Even though I try to keep up appearances at work, I’m basically just a bunch of smoke and mirrors in an attempt to keep people from knowing the real me. (P.S. I think they know…) Come to think of it, if I glanced in the mirror every so often, I probably would do a better job of keeping the lies going.
We recently hired a new employee in another city and last week I met with him and a few other employees from out of town. We had a client dinner that night and wanted to meet before dinner to have a few beers. The beers were partly to recover from a long day at work, and partly to numb my feet from the pain my shoes would cause from a night attempting to look professional. (It didn’t work…the numbing of the feet or my looking professional.)

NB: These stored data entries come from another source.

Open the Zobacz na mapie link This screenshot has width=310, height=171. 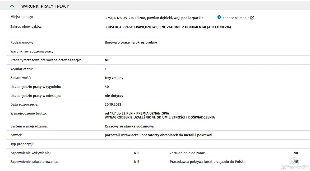coord(236,18)
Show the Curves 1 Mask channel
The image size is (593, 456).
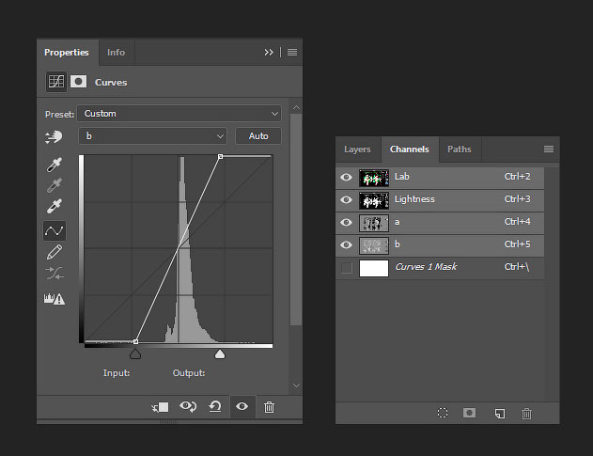point(346,267)
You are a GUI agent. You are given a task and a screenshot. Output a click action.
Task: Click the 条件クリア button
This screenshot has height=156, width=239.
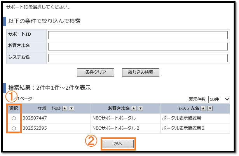tap(96, 72)
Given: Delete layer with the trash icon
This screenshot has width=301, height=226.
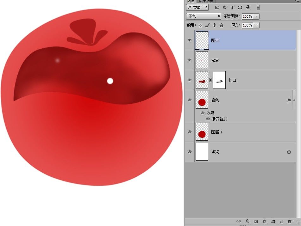Looking at the screenshot, I should [x=290, y=221].
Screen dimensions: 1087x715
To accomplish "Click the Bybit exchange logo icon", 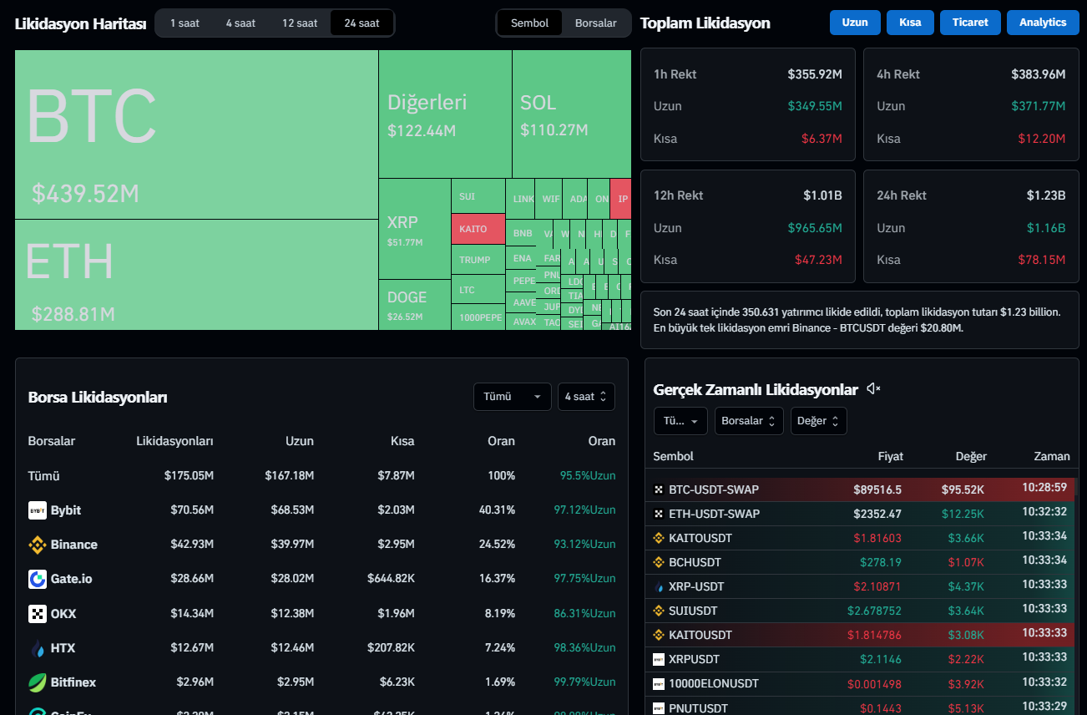I will [x=38, y=510].
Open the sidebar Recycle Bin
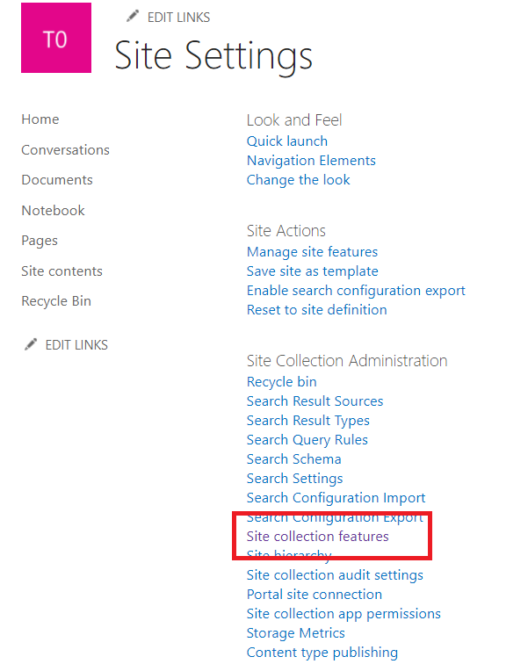 [56, 301]
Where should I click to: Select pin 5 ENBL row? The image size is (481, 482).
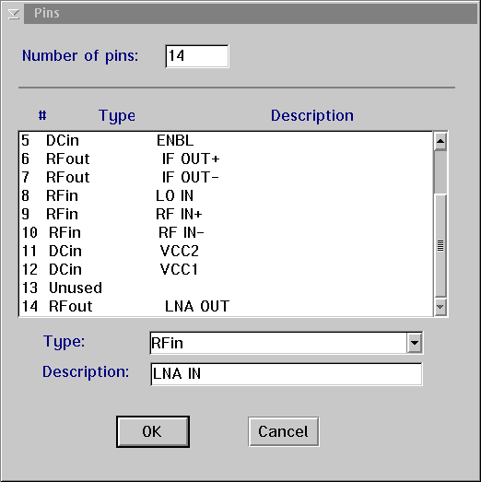coord(226,141)
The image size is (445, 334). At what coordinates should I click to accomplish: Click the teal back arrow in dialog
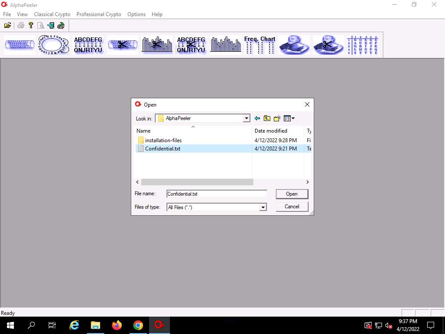click(257, 118)
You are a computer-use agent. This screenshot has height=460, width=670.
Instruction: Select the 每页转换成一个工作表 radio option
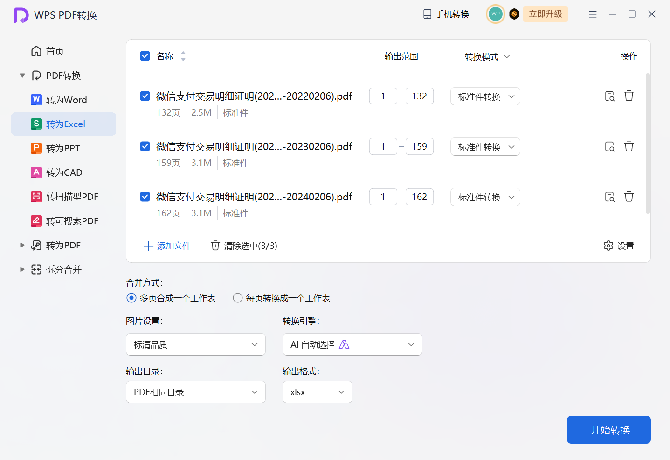point(238,298)
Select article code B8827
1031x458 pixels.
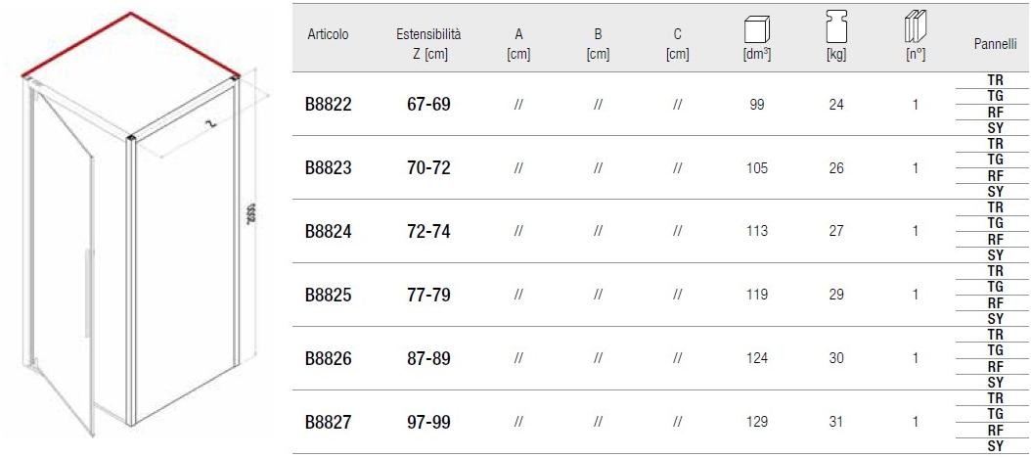[x=329, y=423]
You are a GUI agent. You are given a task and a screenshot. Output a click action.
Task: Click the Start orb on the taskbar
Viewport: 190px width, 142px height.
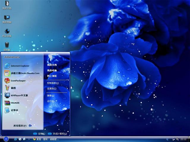[x=6, y=139]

We met at the executive suite at a ritzy hotel where my coworkers were staying. (We’re a pretty big deal….and they found a great bargain on Orbitz.) I felt fancy because I had to be buzzed into the special suite even though I had a mysterious stain on the right boob of my dress.
This remains an unsolved mystery but I will continue to wear the dress and pretend like it just happened and I didn’t know about it.
When I say I had to be buzzed in, I don’t mean I had to be buzzed to get in, although my regular readers wouldn’t be wrong to make that assumption. Rather, I had to prove I was important enough to be in the executive suite (the hotel staff clearly didn’t read my blog and didn’t know what a big deal I am).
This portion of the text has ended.